Azure VMSS Automatic Zone Balance Preview

  • Thread Author
Microsoft has put automatic zone balancing for Azure Virtual Machine Scale Sets into public preview, giving cloud operators a built‑in mechanism to keep VMSS instances evenly distributed across availability zones and reduce the risk that a single zone outage will take out a disproportionate portion of an application.
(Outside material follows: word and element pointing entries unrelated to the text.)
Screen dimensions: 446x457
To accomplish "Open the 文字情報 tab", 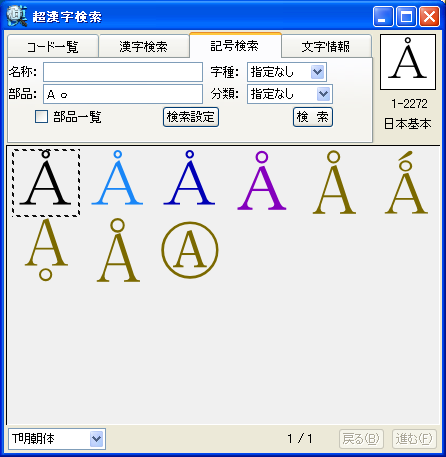I will click(x=326, y=46).
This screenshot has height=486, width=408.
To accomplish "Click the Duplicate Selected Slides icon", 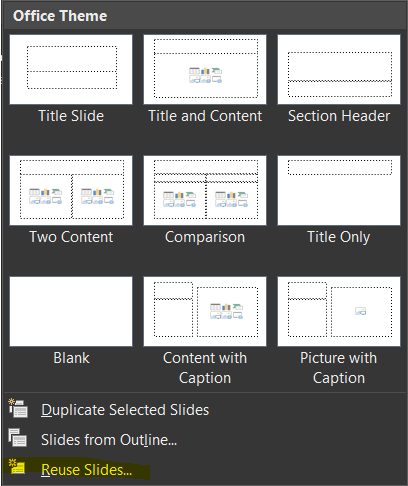I will click(x=18, y=408).
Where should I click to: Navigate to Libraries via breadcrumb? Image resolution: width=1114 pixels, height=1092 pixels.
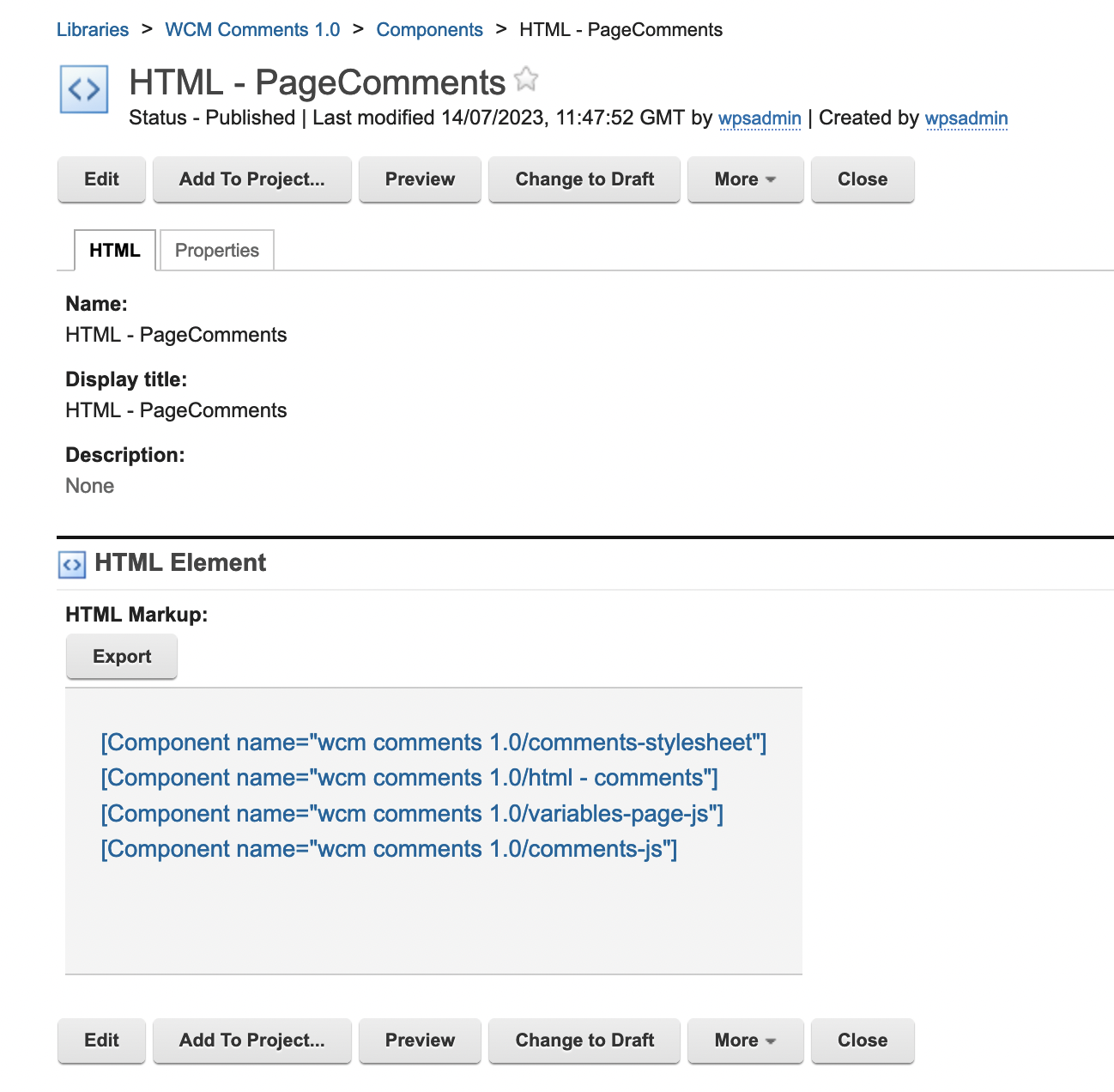point(92,29)
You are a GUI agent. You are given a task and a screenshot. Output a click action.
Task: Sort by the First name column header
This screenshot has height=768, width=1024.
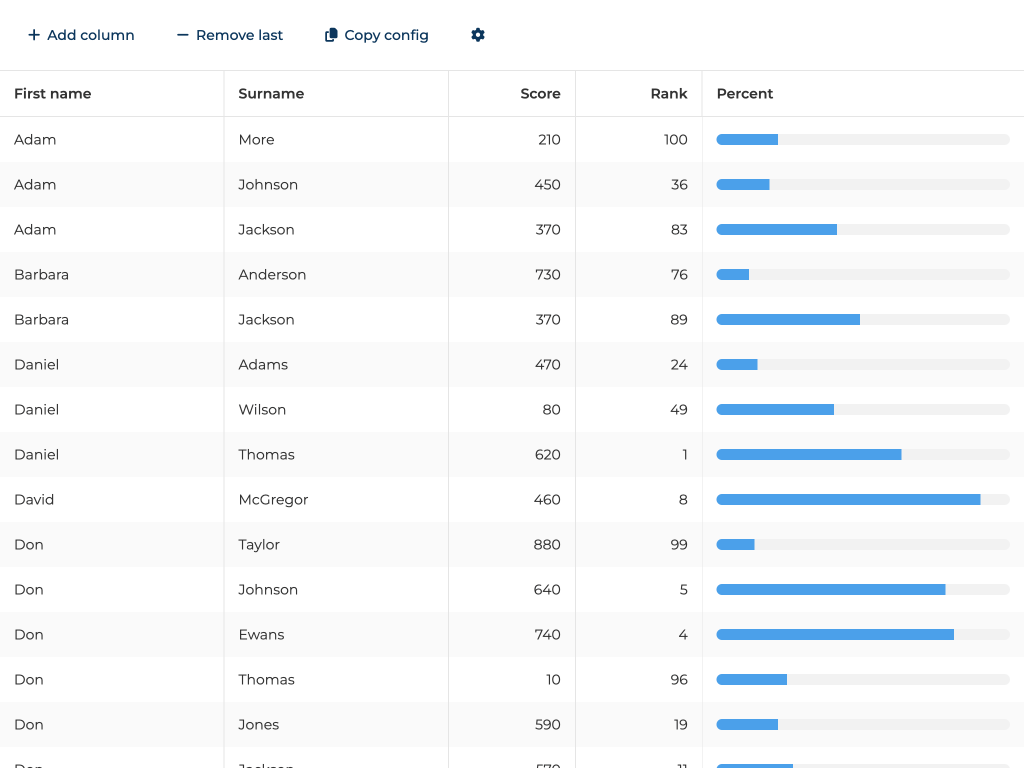[x=53, y=94]
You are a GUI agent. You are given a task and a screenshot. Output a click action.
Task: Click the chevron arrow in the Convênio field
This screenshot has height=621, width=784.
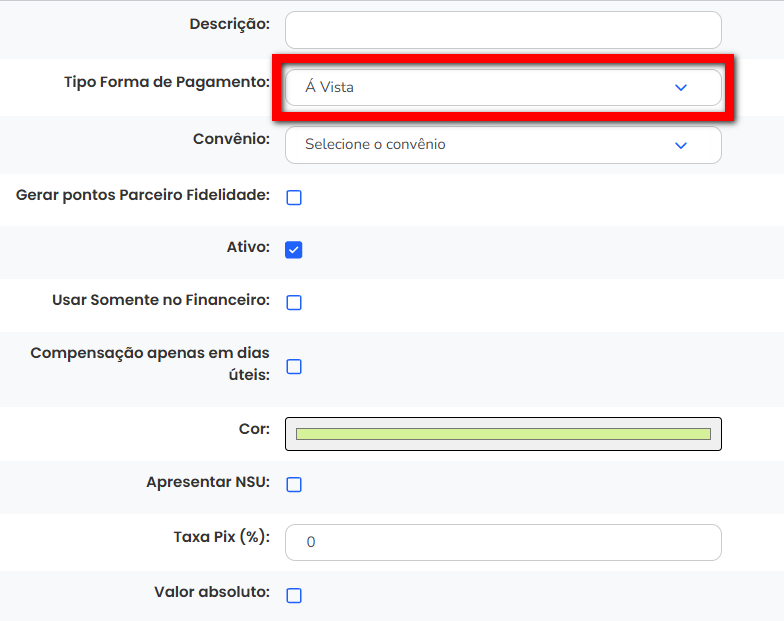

This capability uses a careful create‑before‑delete rebalancing workflow, is designed to be minimally disruptive to running services, and is bundled with automatic instance repair by default to add instance‑level health protection on top of zone‑level resilience.

Diagram showing balancing VM scale sets across Availability Zones.Background / Overview​

Azure Virtual Machine Scale Sets (VMSS) are the Microsoft cloud’s primary tool for deploying and managing large fleets of identical virtual machines, and one of their core resilience primitives is placement across availability zones. Zones are physically separate datacenters within an Azure region; spreading VMs across zones reduces the blast radius of a datacenter‑level event. VMSS already supports several zone‑balancing behaviors, but real‑world operations — capacity shortages, autoscale activity, manual changes and upgrades — can slowly skew instance counts so one zone carries more of the load than another. That drift increases the probability that a single zone outage disproportionately affects an application.
Automatic zone balance is Microsoft’s attempt to close that operational gap by continuously monitoring a scale set for zonal imbalances and performing controlled rebalancing operations to restore parity. The feature is delivered as a preview capability and requires a supported compute API version and subscription preview registration before it can be enabled.

How automatic zone balance works​

Automatic zone balance is built specifically for VM Scale Sets that span two or more availability zones and are configured for best‑effort zone balancing (the default behavior where balancing is attempted but not enforced). It does not convert non‑zonal VMs into zonal VMs, nor does it force balance when zones are intentionally offline.

Create‑before‑delete rebalancing​

When the service detects that one zone has fewer instances than the others beyond the allowed ±1 threshold, it initiates a rebalance using a create‑before‑delete pattern:
  • The platform creates a new VM instance in the most under‑provisioned zone. This temporarily increases the scale set capacity by one instance.
  • The new instance must reach a healthy application signal before any deletion occurs. The health signal uses the same application health monitoring mechanisms VMSS supports (Application Health Extension or load balancer health probes).
  • Once the new instance is confirmed healthy, the platform deletes one instance from the most over‑provisioned zone.
  • If the new instance doesn’t report healthy status within the configured window (Microsoft currently uses a 90‑minute health wait), the system evaluates the source instance’s health and either aborts the new instance and preserves the original, or replaces the original if it is itself unhealthy.
This approach preserves workload stability by avoiding immediate deletion of running instances and preferring a stable handover where the new instance is validated first. It also ensures the new VM is created from the VMSS model’s current SKU, so newly rebalanced instances match the declared baseline.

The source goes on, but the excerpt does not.